AMD "Hondo" APUs May Not Be Too Linux Friendly - protomyth
http://www.phoronix.com/scan.php?page=news_item&px=MTE4NTY
======
ANTSANTS
I'm 99% certain this is Microsoft trying to ensure that OEMs don't cheapen the
Windows 8 brand by reusing hardware designs across their Android and Windows 8
tablets. Not all consumers understand the difference between software and
hardware, and if they see the same tablet in a Windows 8 version and a cheaper
Android version, a lot of them will chose the Android version without a second
thought.

Since the chipsets lack Linux/Android support entirely, reusing the other
parts of a tablet design will not be quite as easy as writing a different
image to a flash chip.

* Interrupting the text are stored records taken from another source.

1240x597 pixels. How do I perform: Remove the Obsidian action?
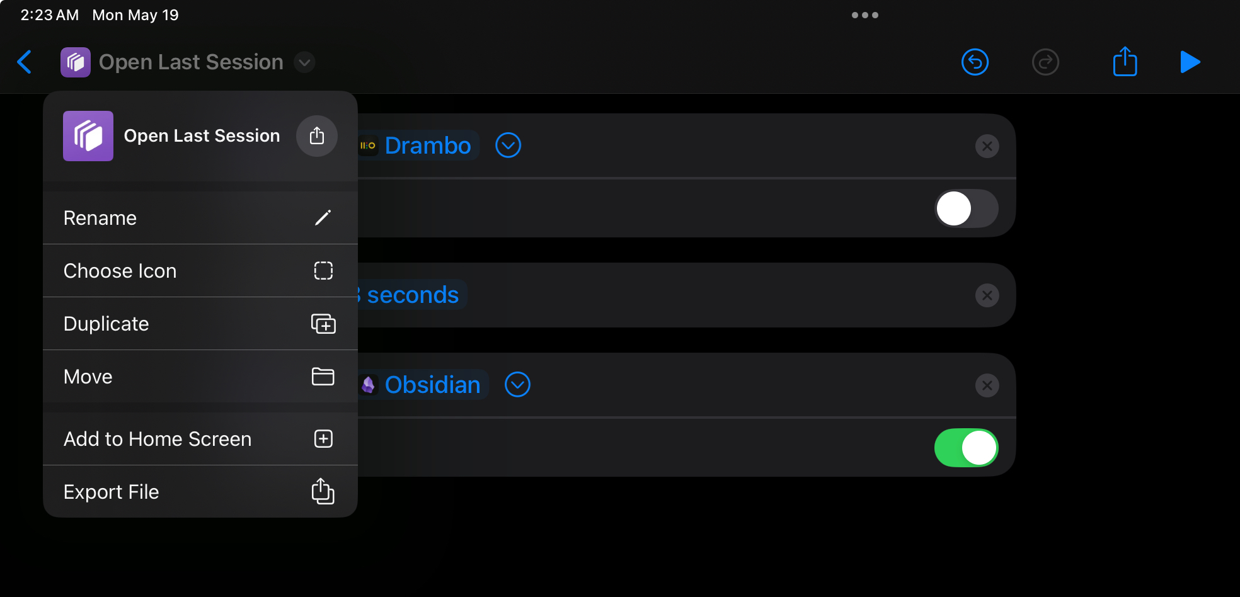987,385
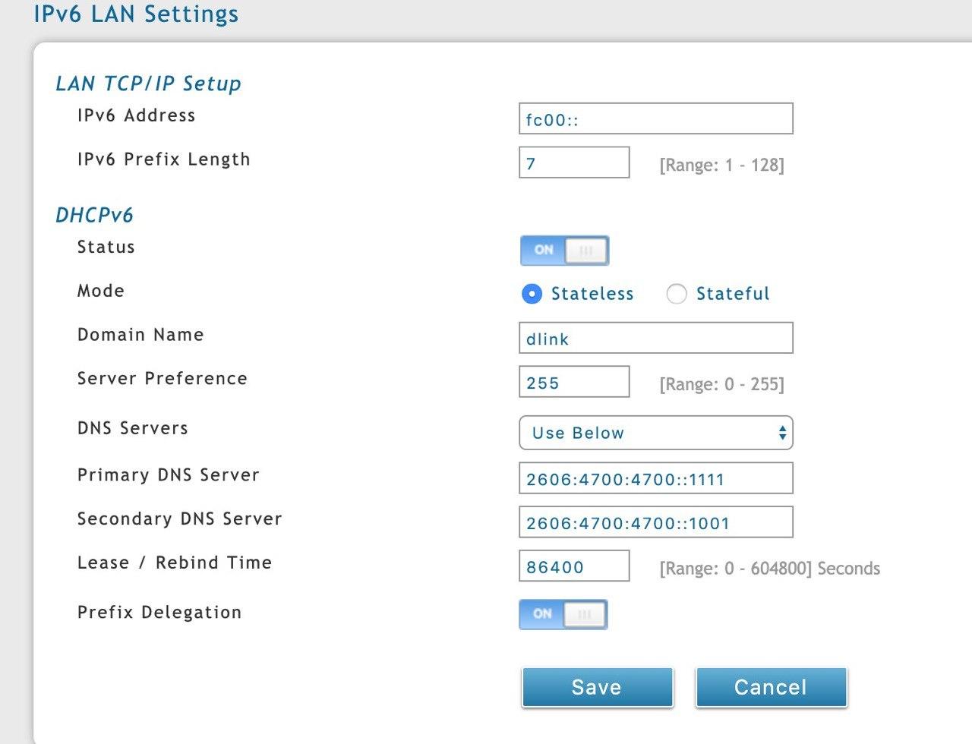
Task: Choose the Stateful mode radio button
Action: pyautogui.click(x=676, y=294)
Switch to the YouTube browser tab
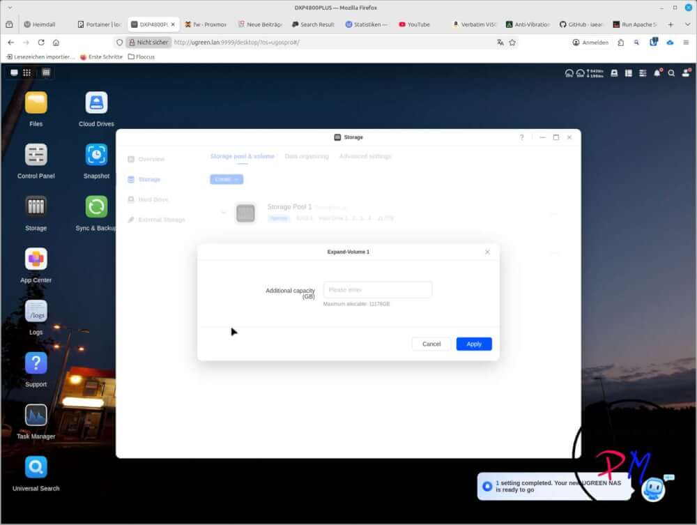Viewport: 697px width, 525px height. point(418,24)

I'm no embedded systems engineer, but I imagine having
to completely replace the chipset architecture (let alone the chipset itself)
would be a significant deterrent to entirely reusing a Windows 8 tablet's
design for an Android one.

Even if Microsoft chose to coerce OEMs into pricing their Android and Windows
8 offerings identically (or, on a cold day in hell, temporarily waive the
Windows 8 license fee), competing for consumers with (arguably) superior
software alone against an enormous incumbent with an established platform is a
fight Microsoft has been on the other side of far too many times to want to
start out of the gate.

Alternatively, perhaps Microsoft _is_ subsidizing their OEM tablets, and they
don't want savvy customers to buy subsidized Windows 8 tablets and flash their
Android "ROMs" of choice onto them.

This sucks for regular Linux users who might like to see either of these
chipsets in a new generation of netbooks, but I imagine we aren't too
important to AMD and Intel's bottom lines at the moment.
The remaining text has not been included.